Highlights in U.N. report on Iran nuclear program
VIENNA (Reuters) - The U.N. nuclear watchdog issued Tuesday its most detailed report to date pointing to research, experiments and other activities in Iran geared to developing the capability to make nuclear bombs.
Here are some of the highlights from the report distributed to member states of the International Atomic Energy Agency:
POSSIBLE MILITARY DIMENSIONS TO IRAN'S WORK:
"While some of the activities identified in the (report's) annex have civilian as well as military applications, others are specific to nuclear weapons," the report said.
"The information indicates that prior to the end of 2003 the above activities took place under a structured program. There are also indications that some activities relevant to the development of a nuclear explosive device continued after 2003, and that some may still be ongoing."
"The Agency has serious concerns regarding possible military dimensions to Iran's nuclear program. After assessing carefully and critically the extensive information available to it, the Agency finds the information to be, overall, credible. The information indicates that Iran has carried out activities relevant to the development of a nuclear explosive device."
"The Agency is concerned because some of the activities undertaken after 2003 would be highly relevant to a nuclear weapon program."
The below includes extracts from the annex to the IAEA report which cites information from member states the agency has assessed as credible.
-- Sought to procure equipment, materials and services which would be useful in the development of a nuclear explosive device. These include high speed electronic switches and spark gaps which could be used for triggering and firing detonators, neutron sources, radiation detection and measuring equipment, training courses on topics relevant to nuclear explosives development.
-- Been provided with nuclear explosive design information, a member of a clandestine nuclear supply network told the agency in 2007.
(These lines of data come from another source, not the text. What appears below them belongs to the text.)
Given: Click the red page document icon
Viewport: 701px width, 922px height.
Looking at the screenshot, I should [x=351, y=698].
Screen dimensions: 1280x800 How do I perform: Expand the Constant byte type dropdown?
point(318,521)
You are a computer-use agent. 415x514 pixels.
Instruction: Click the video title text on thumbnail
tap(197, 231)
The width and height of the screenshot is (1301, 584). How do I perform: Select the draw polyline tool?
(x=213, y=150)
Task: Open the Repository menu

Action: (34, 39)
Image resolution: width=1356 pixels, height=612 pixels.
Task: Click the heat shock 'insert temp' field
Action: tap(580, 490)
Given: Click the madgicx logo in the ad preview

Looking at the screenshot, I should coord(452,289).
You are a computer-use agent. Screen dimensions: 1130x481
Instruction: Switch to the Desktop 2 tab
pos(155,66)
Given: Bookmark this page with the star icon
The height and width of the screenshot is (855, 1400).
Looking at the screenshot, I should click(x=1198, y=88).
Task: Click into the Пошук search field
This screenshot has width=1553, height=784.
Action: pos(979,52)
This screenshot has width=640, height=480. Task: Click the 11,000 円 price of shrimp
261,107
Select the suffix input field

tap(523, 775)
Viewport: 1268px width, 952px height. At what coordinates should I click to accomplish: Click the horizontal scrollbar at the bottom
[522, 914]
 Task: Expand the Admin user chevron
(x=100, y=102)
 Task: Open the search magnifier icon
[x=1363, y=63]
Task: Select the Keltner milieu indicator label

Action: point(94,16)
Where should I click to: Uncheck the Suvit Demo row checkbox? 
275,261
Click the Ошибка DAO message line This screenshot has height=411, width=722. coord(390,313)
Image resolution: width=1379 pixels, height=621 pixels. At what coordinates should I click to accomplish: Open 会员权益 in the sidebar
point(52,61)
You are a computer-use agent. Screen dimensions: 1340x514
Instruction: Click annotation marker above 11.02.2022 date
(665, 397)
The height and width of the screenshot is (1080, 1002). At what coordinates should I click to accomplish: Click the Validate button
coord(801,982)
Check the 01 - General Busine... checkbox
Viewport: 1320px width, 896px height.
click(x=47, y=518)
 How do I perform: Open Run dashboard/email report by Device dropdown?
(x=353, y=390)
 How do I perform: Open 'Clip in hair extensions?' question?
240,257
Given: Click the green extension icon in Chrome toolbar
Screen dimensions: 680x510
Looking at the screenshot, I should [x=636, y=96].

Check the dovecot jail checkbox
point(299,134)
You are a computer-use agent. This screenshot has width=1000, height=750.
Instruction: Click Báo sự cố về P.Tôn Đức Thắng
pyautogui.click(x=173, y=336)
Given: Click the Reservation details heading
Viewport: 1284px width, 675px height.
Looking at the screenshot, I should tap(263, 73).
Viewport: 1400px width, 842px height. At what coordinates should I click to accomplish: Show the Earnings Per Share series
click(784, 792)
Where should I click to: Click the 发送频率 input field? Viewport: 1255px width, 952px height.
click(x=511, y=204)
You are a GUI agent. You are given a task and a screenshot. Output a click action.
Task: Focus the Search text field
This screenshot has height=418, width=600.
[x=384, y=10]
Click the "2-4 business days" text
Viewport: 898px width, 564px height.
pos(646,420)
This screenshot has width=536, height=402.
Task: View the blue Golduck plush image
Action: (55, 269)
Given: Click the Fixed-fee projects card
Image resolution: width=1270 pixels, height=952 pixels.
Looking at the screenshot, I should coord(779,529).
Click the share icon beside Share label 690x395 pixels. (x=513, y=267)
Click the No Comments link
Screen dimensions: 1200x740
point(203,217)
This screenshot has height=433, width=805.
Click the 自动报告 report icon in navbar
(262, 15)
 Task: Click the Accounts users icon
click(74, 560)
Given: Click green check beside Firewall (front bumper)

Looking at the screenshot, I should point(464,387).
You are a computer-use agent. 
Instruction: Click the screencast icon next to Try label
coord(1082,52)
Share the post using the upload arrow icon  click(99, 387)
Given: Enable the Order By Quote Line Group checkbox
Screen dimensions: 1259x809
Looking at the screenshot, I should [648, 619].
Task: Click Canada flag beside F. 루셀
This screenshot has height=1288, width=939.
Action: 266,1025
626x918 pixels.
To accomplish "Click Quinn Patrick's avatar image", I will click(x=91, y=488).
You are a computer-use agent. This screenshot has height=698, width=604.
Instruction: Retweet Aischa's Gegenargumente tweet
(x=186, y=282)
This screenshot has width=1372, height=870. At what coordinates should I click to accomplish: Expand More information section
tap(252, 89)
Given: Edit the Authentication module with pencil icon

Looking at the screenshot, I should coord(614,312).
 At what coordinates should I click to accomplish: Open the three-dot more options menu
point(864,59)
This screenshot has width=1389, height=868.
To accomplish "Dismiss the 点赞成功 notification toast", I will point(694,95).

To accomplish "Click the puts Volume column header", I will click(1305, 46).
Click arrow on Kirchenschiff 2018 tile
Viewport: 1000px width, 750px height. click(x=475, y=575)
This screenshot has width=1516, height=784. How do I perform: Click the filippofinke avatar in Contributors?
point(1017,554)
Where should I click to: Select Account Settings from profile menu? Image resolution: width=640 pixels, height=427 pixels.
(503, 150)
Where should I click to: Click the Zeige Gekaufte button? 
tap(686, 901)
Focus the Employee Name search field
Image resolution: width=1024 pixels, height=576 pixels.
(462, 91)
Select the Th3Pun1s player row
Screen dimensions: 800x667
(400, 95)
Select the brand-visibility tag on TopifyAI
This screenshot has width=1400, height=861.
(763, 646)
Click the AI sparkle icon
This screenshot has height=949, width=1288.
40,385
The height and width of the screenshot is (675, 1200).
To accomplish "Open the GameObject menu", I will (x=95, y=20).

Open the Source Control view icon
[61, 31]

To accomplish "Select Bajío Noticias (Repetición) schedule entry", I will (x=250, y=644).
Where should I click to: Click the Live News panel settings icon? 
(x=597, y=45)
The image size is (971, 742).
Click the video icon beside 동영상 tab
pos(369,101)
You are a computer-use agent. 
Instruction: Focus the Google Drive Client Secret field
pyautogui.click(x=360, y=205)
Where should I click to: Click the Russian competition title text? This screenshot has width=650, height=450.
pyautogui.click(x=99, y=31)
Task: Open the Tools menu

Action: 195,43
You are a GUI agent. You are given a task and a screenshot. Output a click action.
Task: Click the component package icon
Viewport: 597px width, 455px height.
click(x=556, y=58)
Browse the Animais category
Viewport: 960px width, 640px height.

-- Sought information on how to convert highly-enriched uranium into a metal, a step needed to make a nuclear core for a weapon.
-- Developed "exploding bridgewire detonators." "Iran's development of such detonators and equipment is a matter of concern," the report said, citing links to an initiation system.
-- Conducted high-scale explosive experiments in the region of Marivan.
-- Manufactured simulated nuclear explosive components using high density materials such as tungsten.
-- Built a large explosives containment vessel to conduct experiments at Parchin in 2000.
-- Carried out nuclear device modeling studies in 2008 and 2009.
-- Worked to manufacture small capsules suitable for carrying components filled with nuclear material. Such components could be used in a fission chain reaction. This work may have continued after 2004.
-- Planned and carried out preliminary experiments which would be useful for the testing of a nuclear bomb.
-- Studied how to fit payloads onto the re-entry vehicle of a Shahab 3 missile and examined how they would function in theory during launch and flight. The activities may be relevant to a non-nuclear payload but would be highly relevant to a nuclear weapon program, the IAEA said.
-- Worked on developing a prototype firing system which would allow a payload to explode in the air above a target, or upon hitting the ground in the missile re-entry vehicle.
From the main report:
-- Iran has started moving nuclear material to the underground Fordow nuclear site and installed two cascades of 174 enrichment machines. They were not yet connected and were the old IR-1 model which Iran has installed at its main Natanz enrichment plant.
-- Iran has 8,000 installed centrifuge machines at Fordow, around 6,200 are in operation. It has produced 4,922 kg of low-enriched uranium since 2007, or enough for a handful of nuclear weapons if enriched to higher levels.